Task → Format the items below, from the line with "You are a computer-use agent. Screen dimensions: 1340x886" up to and including the line with "pyautogui.click(x=612, y=52)", as a Markdown table with the columns "No." and "Line", skipping any blank lines. Give only that range.

[Item position entries]

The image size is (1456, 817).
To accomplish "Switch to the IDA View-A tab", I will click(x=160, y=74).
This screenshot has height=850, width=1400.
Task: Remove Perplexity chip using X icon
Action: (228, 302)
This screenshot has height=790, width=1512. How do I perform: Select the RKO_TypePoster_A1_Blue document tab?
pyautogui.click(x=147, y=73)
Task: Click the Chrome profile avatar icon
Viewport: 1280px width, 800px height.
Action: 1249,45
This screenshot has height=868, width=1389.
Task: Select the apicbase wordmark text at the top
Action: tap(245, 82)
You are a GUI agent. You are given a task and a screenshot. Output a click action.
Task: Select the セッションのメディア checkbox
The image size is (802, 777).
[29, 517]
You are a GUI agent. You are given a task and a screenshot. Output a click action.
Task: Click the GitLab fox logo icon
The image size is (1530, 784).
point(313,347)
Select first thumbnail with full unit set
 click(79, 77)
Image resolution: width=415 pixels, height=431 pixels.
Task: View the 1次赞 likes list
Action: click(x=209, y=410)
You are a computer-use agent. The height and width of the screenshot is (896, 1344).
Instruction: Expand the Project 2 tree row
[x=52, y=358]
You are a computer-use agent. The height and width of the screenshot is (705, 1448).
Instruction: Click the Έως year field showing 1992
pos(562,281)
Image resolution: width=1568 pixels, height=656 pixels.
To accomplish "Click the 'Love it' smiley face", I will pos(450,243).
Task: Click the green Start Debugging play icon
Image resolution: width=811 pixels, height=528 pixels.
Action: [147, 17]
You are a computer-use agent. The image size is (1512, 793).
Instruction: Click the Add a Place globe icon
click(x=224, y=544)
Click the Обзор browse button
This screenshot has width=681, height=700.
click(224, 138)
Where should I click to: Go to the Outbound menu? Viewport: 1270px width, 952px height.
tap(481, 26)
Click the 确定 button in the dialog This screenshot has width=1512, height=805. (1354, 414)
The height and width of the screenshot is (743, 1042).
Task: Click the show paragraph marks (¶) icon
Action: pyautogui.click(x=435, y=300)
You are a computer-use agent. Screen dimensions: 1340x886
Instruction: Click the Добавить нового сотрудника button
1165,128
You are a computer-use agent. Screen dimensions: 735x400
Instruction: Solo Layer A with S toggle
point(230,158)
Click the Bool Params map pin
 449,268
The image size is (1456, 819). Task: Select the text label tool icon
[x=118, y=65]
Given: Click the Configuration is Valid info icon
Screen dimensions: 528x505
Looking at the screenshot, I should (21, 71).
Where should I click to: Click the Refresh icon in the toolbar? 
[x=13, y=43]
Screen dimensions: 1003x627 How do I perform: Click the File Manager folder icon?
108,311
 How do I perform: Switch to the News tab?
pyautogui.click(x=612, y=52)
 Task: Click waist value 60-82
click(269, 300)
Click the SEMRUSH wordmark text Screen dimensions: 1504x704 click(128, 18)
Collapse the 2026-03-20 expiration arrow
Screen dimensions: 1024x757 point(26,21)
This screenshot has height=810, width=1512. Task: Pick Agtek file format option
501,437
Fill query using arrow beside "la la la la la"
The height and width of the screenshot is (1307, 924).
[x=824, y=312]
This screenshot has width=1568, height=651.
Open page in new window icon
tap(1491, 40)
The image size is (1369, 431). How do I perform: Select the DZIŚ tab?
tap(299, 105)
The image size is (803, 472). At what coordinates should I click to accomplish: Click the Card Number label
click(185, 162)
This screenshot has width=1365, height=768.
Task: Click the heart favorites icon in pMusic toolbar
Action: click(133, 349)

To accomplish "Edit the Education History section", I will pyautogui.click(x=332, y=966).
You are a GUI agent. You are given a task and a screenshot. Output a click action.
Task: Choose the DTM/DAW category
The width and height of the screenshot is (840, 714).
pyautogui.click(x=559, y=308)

Completed task →
| No. | Line |
|---|---|
| 1 | You are a computer-use agent. Screen dimensions: 1340x886 |
| 2 | Instruction: Click the Добавить нового сотрудника button |
| 3 | 1165,128 |
| 4 | You are a computer-use agent. Screen dimensions: 735x400 |
| 5 | Instruction: Solo Layer A with S toggle |
| 6 | point(230,158) |
| 7 | Click the Bool Params map pin |
| 8 |  449,268 |
| 9 | The image size is (1456, 819). Task: Select the text label tool icon |
| 10 | [x=118, y=65] |
| 11 | Given: Click the Configuration is Valid info icon |
| 12 | Screen dimensions: 528x505 |
| 13 | Looking at the screenshot, I should (21, 71). |
| 14 | Where should I click to: Click the Refresh icon in the toolbar?  |
| 15 | [x=13, y=43] |
| 16 | Screen dimensions: 1003x627 How do I perform: Click the File Manager folder icon? |
| 17 | 108,311 |
| 18 |  How do I perform: Switch to the News tab? |
| 19 | pyautogui.click(x=612, y=52) |